Master of Science in Nursing Administration and Emergency Management

Department

Nursing

College

College of Education and Health

Committee Chair

Dr. Shelly Randall

Second Committee Member

Dr. Jennifer Helms

Third Committee Member

Dr. Melissa Darnell

Program Director

Dr. Jennifer Helms

Dean of Graduate College

Dr. Sarah Gordon

Abstract

“Unintended consequences are unexpected, and unwanted outcomes that can limit the value of EHR implementation and adversely affect quality of care and patient safety” (Lee & Kang, 2021, p. 898). Few organizations have redesigned the EHR to improve usability to mitigate potential patient safety concerns. This study aims to identify unintended consequences in patient care workflows and determine educational needs related to EHR usability. A mixed method approach was used to investigate unintended consequences in deidentified patient safety reports submitted Jan 1, 2020, through December 31, 2023. The data was analyzed to identify error types and educational deficits.
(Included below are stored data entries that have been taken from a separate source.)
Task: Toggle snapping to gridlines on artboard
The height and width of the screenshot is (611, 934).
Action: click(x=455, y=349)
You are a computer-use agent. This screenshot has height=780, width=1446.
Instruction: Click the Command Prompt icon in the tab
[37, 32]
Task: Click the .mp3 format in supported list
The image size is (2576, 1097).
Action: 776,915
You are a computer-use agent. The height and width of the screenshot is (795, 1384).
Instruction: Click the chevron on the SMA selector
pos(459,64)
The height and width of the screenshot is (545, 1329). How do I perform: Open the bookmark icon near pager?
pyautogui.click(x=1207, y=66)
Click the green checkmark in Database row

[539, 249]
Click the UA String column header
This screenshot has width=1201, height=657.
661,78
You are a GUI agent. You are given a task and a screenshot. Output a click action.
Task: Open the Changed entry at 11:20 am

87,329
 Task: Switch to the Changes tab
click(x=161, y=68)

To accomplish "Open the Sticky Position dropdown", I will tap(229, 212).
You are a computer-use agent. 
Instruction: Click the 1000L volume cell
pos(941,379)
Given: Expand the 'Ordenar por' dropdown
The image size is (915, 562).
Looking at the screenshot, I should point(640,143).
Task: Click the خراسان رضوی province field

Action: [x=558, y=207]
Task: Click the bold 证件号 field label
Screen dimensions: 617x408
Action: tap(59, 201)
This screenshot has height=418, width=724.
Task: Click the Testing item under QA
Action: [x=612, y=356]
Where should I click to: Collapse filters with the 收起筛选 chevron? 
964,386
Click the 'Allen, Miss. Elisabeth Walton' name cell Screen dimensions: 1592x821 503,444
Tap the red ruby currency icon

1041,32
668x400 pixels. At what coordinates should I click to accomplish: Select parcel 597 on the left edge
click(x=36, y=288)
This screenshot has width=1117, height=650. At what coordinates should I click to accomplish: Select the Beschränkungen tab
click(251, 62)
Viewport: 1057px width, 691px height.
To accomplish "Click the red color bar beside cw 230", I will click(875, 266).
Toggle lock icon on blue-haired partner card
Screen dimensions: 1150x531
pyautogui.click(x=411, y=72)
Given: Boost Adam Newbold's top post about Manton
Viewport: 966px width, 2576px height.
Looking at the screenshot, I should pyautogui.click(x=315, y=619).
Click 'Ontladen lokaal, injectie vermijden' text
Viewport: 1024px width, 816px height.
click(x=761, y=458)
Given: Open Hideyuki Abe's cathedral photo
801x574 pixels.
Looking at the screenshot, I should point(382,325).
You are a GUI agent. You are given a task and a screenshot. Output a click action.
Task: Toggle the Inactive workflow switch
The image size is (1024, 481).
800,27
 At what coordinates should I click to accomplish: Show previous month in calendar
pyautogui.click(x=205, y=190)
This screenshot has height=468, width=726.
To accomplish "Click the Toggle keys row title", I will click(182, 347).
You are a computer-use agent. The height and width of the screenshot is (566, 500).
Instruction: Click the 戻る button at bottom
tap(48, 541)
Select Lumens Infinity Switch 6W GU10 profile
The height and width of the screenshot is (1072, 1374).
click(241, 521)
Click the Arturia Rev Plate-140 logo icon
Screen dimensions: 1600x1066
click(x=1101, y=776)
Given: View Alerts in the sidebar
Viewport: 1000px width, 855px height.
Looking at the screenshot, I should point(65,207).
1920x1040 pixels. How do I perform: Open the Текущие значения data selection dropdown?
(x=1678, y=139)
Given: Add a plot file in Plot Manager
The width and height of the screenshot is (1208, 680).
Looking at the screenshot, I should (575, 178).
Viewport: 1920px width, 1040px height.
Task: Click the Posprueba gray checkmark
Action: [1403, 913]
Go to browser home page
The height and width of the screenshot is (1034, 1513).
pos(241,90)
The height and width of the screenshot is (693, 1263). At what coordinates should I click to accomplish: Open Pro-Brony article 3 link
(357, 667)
The Acute Care campus accounted for the majority (89%), n = 57 of total Joint Patient Safety Reporting (JPSR) incidents with a minority (11%), n= 7 of total JPSR reports on the Long-Term Care campus. Human error was attributed to 100% of all reported JPSRs. The quantitative data revealed a significant increase in reports between 2021 and 2022, with most reports originating in the Nursing Acute and Nursing Critical Care service lines. These service lines care for complex patients, which may have led to more JPSRs and suggest a correlation between patient acuity and the frequency of reports. Additionally, it is important to consider that an increase in errors could have also contributed to the higher frequency of reports. This implies that additional staff is needed to support these areas to increase patient safety. An analysis of submissions and outcomes of Joint Patient Safety Reporting (JPSRs) over four years, 2020-2023, revealed three high-frequency error types: Manual Release, Misinformation, and Patient Movement. These findings highlight the importance of addressing human factors through education and training.